| AIM OF THE EXERCISE |
Somewhere below, one line contains "Members (875, 2045)" and a later line contains "[Sleep consultancy] (686, 45)". Output those two lines and everything between them exactly, and nothing else.

| PROVIDED INFORMATION |
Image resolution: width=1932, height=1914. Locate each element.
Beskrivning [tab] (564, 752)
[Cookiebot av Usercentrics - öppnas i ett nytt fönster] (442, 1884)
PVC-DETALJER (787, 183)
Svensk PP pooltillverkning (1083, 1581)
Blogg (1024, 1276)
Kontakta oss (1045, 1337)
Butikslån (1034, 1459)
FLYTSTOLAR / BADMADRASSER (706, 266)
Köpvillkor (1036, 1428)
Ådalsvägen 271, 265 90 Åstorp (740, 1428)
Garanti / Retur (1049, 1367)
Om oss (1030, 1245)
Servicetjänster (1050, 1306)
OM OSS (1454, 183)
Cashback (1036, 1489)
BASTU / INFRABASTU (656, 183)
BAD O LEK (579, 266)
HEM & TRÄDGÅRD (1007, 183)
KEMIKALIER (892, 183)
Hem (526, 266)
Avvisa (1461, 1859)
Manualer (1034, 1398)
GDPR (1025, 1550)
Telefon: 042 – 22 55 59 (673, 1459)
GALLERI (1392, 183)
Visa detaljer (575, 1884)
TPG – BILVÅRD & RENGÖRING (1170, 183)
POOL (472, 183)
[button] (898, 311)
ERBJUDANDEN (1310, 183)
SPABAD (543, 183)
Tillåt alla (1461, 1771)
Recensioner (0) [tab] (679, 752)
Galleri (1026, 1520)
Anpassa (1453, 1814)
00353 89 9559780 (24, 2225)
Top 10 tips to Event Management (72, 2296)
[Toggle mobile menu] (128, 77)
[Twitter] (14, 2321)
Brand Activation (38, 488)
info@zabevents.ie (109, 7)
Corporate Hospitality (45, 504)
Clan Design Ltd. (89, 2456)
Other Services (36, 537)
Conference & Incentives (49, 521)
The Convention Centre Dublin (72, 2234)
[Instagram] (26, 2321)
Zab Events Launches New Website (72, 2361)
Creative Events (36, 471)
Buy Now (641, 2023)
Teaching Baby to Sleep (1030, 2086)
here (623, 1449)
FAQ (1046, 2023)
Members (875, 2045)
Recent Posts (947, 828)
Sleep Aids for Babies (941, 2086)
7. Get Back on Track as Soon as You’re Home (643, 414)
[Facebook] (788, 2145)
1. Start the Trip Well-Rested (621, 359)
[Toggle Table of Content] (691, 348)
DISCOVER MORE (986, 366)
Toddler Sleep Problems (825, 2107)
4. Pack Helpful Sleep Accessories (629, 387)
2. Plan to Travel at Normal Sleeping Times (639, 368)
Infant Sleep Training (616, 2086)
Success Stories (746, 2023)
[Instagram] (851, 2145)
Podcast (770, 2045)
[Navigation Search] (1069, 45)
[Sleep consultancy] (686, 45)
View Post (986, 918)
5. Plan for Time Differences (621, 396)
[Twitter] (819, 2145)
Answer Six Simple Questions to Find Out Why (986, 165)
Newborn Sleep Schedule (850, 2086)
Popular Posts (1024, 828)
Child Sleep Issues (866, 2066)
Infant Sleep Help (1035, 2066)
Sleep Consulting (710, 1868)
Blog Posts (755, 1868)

| FINISHED TASK |
Members (875, 2045)
Recent Posts (947, 828)
Sleep Aids for Babies (941, 2086)
7. Get Back on Track as Soon as You’re Home (643, 414)
[Facebook] (788, 2145)
1. Start the Trip Well-Rested (621, 359)
[Toggle Table of Content] (691, 348)
DISCOVER MORE (986, 366)
Toddler Sleep Problems (825, 2107)
4. Pack Helpful Sleep Accessories (629, 387)
2. Plan to Travel at Normal Sleeping Times (639, 368)
Infant Sleep Training (616, 2086)
Success Stories (746, 2023)
[Instagram] (851, 2145)
Podcast (770, 2045)
[Navigation Search] (1069, 45)
[Sleep consultancy] (686, 45)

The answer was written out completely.